In all of the cases, the Social Security Administration sent my clients to a consultative exam performed by one of their physicians. The Social Security Administration sends applicants to consultative exams when they feel they do not have sufficient information from the applicant’s own doctors to make a decision. (See the regulations at 20 C.F.R. Section 404.1519a, “When we purchase a consultative examination and how we will use it.”) In each of my cases, the physician indicated that my clients would have restrictions physically or mentally due to their impairments. The restrictions that they found, in these particular cases, were so restrictive that they precluded my clients from their past work or other work. Yet, in each case, the Social Security Administration found a way to disregard their own doctor’s opinion. This is surprising because usually Social security’s doctors find that if a person is breathing, he or she can work. So, when a Social Security doctor finds the opposite, that a person has a lot of restrictions, you would think that Social Security would give it some more thought before denying the application.

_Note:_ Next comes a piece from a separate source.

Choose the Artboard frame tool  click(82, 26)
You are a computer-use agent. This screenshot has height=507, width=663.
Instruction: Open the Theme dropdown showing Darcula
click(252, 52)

Here is an example from a recent case. My client is under 50, has a 10th grade education, suffers from schizophrenia, paranoid. He also suffers from a shoulder injury which the Social Security consultative medical examiner determined would only allow him to do occasional reaching with the affected arm. Social Security’s consultative psychologist wrote an eight page evaluation. The length of this report is very rare coming from a doctor hired by Social Security. The consultative psychologist found that my client would have limitations in almost everything. For instance he indicated that my client could not perform detailed or complex work, would have difficulties performing simple repetitive tasks, would have difficulties completing a normal work day or work week, needed help with reading, writing, and arithmetic. The list went on. In my client’s case, the consultative examinations helped him to document his limitations. In fact he will win based on the findings from these examinations. If he had not appealed, we would have not known that the consultative examinations were helpful to him in establishing his claim for disability.
The lesson I learned from this case and the lesson that I wish to pass on is always appeal if you think you have a good case, even if a lawyer does not wish to take the case. You never know the reason why the Social Security Administration denies a case. (The reasons listed in decision notices are not the real reasons why a case is denied.) It is best to appeal and pursue your rights.